> [Tâche à réaliser]: Reproduisez mot pour mot le passage du récit de voyage en Irak qui va de « Pour ce troisième » jusqu'à « ruines de Babylone. ».

> [Extrait de page]:
____

Irak
Voyage en Irak, mai 2016 [3/6] :
De Babylone à Saddam Husseïn
François Belliot
© François
Belliot
Dimanche 14 août 2016
Le récit du premier jour de voyage,
précédé d’une présentation générale des
conditions dans lesquelles ils s’est
déroulé, est consultable sur
ce lien.
Première partie. Deuxième
partie.
Pour ce troisième jour nos hôtes nous
ont donc préparé un programme allégé et
à caractère touristique. En route vers
la ville de Hilla, 45 km au sud, à
proximité de laquelle se trouvent les
ruines de Babylone.
Pour une raison que nous ne
démêlerons pas, la sécurité de notre
convoi a été considérablement renforcée.
Une quinzaine de personnes prendront
part à la visite avec nous :
interprètes, gardes du corps,
photographes.
La circulation est fluide. Nous
traversons encore d’immenses palmeraies.
Les dispositifs de sécurité que nous
croisons n’ont rien à voir avec ceux des
environs de Bagdad et de Balad. Les
signes de la guerre sont moins présents,
même si des éléments à l’occasion le
rappellent, telle cette centrale
électrique entièrement ceinte d’une
muraille de djeddars. Nous
voyons également pour la première fois
des galeries de portraits d’un genre
différent : il ne s’agit pas de
combattants martyrs mais de ceux de
« terroristes » activement recherchés.
Certains d’entre eux sont barrés d’une
croix, signe que le problème qu’ils
posaient a été d’une façon ou d’une
autre résolu.

____

> [Données fournies]:
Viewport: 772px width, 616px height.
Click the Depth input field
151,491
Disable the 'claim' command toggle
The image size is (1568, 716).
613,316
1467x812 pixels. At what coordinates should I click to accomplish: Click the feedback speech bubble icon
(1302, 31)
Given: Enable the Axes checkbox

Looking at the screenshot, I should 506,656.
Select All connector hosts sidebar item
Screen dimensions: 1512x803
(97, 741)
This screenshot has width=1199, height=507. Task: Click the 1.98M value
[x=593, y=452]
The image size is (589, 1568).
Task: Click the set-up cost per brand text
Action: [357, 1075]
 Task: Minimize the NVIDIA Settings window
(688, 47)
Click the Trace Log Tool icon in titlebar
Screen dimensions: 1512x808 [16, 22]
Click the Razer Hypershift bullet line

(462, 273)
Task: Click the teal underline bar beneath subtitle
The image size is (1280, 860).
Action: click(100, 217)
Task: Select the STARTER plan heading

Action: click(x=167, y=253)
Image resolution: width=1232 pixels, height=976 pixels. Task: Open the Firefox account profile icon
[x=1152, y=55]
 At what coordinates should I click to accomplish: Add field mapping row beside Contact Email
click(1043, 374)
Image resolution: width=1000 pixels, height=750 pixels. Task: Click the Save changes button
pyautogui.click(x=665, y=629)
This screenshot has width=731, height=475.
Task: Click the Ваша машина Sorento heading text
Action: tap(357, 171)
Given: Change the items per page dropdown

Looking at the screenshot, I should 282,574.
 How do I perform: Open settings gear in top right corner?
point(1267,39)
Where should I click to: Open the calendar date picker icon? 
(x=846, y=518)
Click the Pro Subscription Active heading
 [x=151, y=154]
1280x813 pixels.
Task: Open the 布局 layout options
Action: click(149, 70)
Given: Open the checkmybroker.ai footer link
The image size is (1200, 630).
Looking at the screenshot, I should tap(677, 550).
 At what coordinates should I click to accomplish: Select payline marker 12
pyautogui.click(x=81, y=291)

____

> [Réponse]:
Pour ce troisième jour nos hôtes nous
ont donc préparé un programme allégé et
à caractère touristique. En route vers
la ville de Hilla, 45 km au sud, à
proximité de laquelle se trouvent les
ruines de Babylone.